Request A: Copy out the forum thread about the weight of 16.2hh horses in full, word for word.

# What weight is your 16.2hh horse?



## Skhosu (1 May 2009)

Trying to get some averages 
	
	
		
		
	


	




 thanks! Please include breeds?
Thanks!


----------



## pgwynnc99c2 (1 May 2009)

750kg hunter type (heavy but not cobby) 16.3ish (says 16.2hh on his passport...we don't believe it)


----------



## Nari (1 May 2009)

On my weightape my ID is about 670kg. I suspect that's understating his weight though because he has a massive front &amp; pretty good quarters too.


----------



## Ali2 (1 May 2009)

Weigh tapes at about 600 kg.  Middle weight, supposed to be IDxTB.


----------



## kellyeaton (1 May 2009)

530kg t/b!


----------



## Ziggy_ (1 May 2009)

My 16.2hh TBx (LW but we think there's some ID in there) is approximately 650kgs on a weightape, however she only wears a 42" girth so methinks something isn't quite right there


----------



## sar1 (1 May 2009)

My 16.3 MW only comes up as 570kg on the weight tape.  As he has about 10" bone and wears a 54" girth I don't think so!  I would guess he is more like 625kg.

Provided entries:
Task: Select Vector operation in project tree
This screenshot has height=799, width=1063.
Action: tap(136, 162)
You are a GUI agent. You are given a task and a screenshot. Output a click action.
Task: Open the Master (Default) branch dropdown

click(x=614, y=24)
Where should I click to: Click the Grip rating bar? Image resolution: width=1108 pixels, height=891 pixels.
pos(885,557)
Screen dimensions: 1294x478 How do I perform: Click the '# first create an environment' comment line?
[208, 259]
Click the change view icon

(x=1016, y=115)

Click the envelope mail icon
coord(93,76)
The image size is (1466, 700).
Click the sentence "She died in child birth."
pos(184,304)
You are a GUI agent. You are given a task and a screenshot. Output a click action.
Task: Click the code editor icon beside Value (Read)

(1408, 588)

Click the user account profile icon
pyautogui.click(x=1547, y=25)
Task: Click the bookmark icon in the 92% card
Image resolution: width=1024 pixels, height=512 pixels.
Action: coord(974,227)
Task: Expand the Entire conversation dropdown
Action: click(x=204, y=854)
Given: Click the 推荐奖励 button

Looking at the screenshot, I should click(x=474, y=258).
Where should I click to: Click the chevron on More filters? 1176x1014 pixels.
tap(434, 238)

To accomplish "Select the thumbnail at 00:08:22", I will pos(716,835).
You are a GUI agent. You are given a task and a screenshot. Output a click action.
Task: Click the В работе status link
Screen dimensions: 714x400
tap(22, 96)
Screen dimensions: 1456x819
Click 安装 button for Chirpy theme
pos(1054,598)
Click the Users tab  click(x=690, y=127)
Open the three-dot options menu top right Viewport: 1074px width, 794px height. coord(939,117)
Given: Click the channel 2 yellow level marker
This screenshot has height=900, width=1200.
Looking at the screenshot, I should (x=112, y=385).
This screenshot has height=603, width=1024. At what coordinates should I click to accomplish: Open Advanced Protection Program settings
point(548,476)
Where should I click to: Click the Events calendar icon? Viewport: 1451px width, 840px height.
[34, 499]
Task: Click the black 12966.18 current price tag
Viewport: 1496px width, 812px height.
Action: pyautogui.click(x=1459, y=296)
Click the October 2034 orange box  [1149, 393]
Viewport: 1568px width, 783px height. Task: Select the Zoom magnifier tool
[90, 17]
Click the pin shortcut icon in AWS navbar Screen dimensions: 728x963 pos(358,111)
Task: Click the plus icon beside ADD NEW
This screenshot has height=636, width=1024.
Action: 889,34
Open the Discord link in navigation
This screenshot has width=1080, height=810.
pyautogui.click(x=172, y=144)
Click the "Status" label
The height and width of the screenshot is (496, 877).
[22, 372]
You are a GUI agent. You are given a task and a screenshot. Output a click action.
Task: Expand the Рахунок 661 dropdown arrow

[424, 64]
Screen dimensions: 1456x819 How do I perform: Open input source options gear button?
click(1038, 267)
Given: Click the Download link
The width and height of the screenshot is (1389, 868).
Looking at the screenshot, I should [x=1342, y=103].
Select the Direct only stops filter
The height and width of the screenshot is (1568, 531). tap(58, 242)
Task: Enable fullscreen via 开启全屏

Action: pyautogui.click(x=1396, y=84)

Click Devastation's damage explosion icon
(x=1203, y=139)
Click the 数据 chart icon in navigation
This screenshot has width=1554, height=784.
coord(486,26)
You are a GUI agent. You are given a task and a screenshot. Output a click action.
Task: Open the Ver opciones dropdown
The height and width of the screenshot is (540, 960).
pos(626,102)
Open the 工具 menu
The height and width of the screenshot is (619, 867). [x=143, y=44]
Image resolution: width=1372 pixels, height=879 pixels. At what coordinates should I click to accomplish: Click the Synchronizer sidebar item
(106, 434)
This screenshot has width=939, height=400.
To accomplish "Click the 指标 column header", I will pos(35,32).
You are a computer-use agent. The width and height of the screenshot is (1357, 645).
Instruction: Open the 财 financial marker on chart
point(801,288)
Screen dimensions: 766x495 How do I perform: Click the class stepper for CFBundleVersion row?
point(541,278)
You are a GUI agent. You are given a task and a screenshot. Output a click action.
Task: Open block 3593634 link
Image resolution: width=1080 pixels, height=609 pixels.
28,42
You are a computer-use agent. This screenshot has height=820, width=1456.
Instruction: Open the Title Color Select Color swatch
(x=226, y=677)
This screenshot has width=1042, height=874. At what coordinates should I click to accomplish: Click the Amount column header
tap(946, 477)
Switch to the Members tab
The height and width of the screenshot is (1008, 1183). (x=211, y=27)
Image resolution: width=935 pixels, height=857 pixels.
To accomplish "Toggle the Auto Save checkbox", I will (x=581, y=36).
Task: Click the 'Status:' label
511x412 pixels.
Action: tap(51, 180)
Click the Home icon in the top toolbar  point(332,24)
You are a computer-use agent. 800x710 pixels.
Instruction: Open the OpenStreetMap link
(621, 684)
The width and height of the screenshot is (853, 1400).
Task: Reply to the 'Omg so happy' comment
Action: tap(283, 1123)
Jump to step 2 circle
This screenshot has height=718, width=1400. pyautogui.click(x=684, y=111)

Request B: Present the lines of the records as a numbered list, starting with the line that contains "Task: Click the 'Status:' label" and continuing through the end of the records, with both ends included and blank lines left out.

Finished answer A:
# What weight is your 16.2hh horse?



## Skhosu (1 May 2009)

Trying to get some averages 
	
	
		
		
	


	




 thanks! Please include breeds?
Thanks!


----------



## pgwynnc99c2 (1 May 2009)

750kg hunter type (heavy but not cobby) 16.3ish (says 16.2hh on his passport...we don't believe it)


----------



## Nari (1 May 2009)

On my weightape my ID is about 670kg. I suspect that's understating his weight though because he has a massive front &amp; pretty good quarters too.


----------



## Ali2 (1 May 2009)

Weigh tapes at about 600 kg.  Middle weight, supposed to be IDxTB.


----------



## kellyeaton (1 May 2009)

530kg t/b!


----------



## Ziggy_ (1 May 2009)

My 16.2hh TBx (LW but we think there's some ID in there) is approximately 650kgs on a weightape, however she only wears a 42" girth so methinks something isn't quite right there


----------



## sar1 (1 May 2009)

My 16.3 MW only comes up as 570kg on the weight tape.  As he has about 10" bone and wears a 54" girth I don't think so!  I would guess he is more like 625kg.

Finished answer B:
1. Task: Click the 'Status:' label
2. 511x412 pixels.
3. Action: tap(51, 180)
4. Click the Home icon in the top toolbar  point(332,24)
5. You are a computer-use agent. 800x710 pixels.
6. Instruction: Open the OpenStreetMap link
7. (621, 684)
8. The width and height of the screenshot is (853, 1400).
9. Task: Reply to the 'Omg so happy' comment
10. Action: tap(283, 1123)
11. Jump to step 2 circle
12. This screenshot has height=718, width=1400. pyautogui.click(x=684, y=111)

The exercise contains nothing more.